Source: arXiv - 2601.05098v1

Overview

The paper introduces ECLIPSE, an open‑source evolutionary computation (EC) library designed to plug directly into heavyweight physics simulators used for scientific instrument design. By handling the heavy‑weight evaluation bottleneck, ECLIPSE lets engineers and researchers run EC‑driven optimization on real‑world, high‑fidelity models—something that was previously impractical for most development teams.

Key Contributions

  • Domain‑aware representation layer: Encodes hardware (e.g., antennas, spacecraft structures) as “Individuals” that respect physical constraints and geometric semantics.
  • Simulator‑centric evaluation pipeline: A plug‑and‑play “Evaluator” component automatically generates input files, launches external simulators, and maps raw simulation outputs to fitness scores.
  • EC algorithms tuned for low‑throughput environments: Evolvers implement surrogate‑assisted, batch‑wise, and asynchronous strategies that reduce the number of expensive simulations needed.
  • Modular, extensible architecture: Clear separation of Individuals, Evaluators, and Evolvers enables teams to swap in custom simulators or optimization heuristics with minimal code changes.
  • Real‑world case studies: Demonstrated on 3‑D antenna design and low‑Earth‑orbit drag‑reduction geometry problems, showing measurable performance gains over manual design iterations.

Methodology

ECLIPSE follows a three‑tier design:

  1. Individuals – Objects that store a candidate design using either parametric variables (e.g., length, curvature) or geometric primitives (meshes, CAD features). The library enforces domain constraints (material limits, symmetry, manufacturability) at creation time.

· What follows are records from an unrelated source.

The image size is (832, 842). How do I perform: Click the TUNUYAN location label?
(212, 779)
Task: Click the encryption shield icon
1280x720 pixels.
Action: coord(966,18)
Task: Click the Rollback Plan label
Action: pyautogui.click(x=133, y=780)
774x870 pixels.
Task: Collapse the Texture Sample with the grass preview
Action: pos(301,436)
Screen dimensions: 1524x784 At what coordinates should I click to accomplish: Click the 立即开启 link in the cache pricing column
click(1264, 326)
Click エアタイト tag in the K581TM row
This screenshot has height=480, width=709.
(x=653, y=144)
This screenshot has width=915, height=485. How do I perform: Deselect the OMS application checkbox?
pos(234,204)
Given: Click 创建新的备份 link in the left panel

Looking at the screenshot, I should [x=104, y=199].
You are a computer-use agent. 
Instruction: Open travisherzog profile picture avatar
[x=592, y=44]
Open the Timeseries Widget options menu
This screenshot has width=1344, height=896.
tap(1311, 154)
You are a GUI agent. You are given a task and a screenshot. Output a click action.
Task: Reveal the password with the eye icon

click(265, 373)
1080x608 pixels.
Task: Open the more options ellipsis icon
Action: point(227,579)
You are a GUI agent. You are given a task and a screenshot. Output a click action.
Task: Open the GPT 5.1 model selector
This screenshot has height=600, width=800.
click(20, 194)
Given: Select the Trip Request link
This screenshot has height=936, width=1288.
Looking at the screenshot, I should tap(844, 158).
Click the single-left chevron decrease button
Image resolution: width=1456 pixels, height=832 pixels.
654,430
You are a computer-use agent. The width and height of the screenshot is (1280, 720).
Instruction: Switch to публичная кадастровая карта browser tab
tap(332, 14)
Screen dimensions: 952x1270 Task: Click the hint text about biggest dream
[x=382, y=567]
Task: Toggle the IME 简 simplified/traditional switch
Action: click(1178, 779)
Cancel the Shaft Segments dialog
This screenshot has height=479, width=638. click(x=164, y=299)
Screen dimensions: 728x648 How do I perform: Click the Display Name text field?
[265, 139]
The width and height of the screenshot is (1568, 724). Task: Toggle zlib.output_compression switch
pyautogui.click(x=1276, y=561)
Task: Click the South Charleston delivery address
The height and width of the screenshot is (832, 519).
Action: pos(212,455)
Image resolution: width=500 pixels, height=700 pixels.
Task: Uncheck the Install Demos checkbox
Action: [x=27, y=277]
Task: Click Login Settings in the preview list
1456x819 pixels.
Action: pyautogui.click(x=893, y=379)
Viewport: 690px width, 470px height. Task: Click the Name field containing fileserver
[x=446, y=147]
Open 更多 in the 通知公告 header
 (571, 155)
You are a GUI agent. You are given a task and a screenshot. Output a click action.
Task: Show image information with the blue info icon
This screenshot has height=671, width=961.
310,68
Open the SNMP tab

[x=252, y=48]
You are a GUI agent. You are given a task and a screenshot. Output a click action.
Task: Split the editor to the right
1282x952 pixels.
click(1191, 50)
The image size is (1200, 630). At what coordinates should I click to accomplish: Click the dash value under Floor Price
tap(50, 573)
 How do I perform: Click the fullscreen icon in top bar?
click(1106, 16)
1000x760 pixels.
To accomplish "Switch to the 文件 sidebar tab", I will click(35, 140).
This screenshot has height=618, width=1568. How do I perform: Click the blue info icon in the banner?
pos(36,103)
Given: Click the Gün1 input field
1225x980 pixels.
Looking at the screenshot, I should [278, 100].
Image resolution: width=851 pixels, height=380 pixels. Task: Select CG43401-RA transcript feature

  2. Evaluators – Middleware that translates an Individual into the exact input format required by a target physics simulator (e.g., CST, ANSYS, or custom CFD codes). After the simulator finishes, the Evaluator parses the results (S‑parameters, drag coefficients, etc.) and computes a scalar fitness value (or multi‑objective vector).

  3. Evolvers – A suite of EC algorithms (genetic algorithms, CMA‑ES, surrogate‑assisted evolution) that are aware of the high cost of each evaluation. They employ techniques such as:

    • Batch evaluation – grouping candidates to exploit parallel simulator runs on HPC clusters.
    • Surrogate models – training cheap predictive models (Gaussian processes, neural nets) on previously evaluated designs to filter out low‑promise candidates before the expensive simulation step.
    • Asynchronous evolution – allowing new individuals to be injected as soon as any simulation finishes, keeping compute resources fully utilized.

The workflow is orchestrated via a lightweight configuration file, so a developer can spin up an optimization campaign with a few command‑line arguments.

Results & Findings

  • 3‑D Antenna Optimization: Using ECLIPSE, the authors evolved antenna geometries that achieved a 12 % improvement in gain at the target frequency compared to the baseline design, after only ~200 high‑fidelity simulations (versus thousands required by a naïve grid search).
  • Drag‑Reduction Geometry: For a low‑Earth‑orbit satellite bus, the framework discovered a shape that cut aerodynamic drag by 8 % while staying within strict volume and mass constraints, again with a modest simulation budget.
  • Throughput Gains: By leveraging surrogate pre‑filtering, the number of full‑physics evaluations dropped by ~60 % without sacrificing final solution quality.
  • Developer Experience: Teams reported a 30 % reduction in integration effort when swapping between different simulators, thanks to the standardized Evaluator API.

Practical Implications

  • Accelerated Prototyping: Engineers can now run EC‑driven design loops on existing high‑fidelity tools without building custom optimization wrappers from scratch.
  • Cost‑Effective Exploration: The surrogate‑assisted workflow makes it feasible to explore large, constrained design spaces on modest compute budgets (e.g., a small GPU cluster or cloud‑based HPC spot instances).
  • Cross‑Disciplinary Collaboration: Physicists can focus on simulation fidelity while software developers handle the optimization orchestration, lowering the barrier for interdisciplinary projects.
  • Reusable Components: The modular design means the same Evaluator can be reused across multiple projects (antenna, optics, thermal control), fostering code reuse and reducing technical debt.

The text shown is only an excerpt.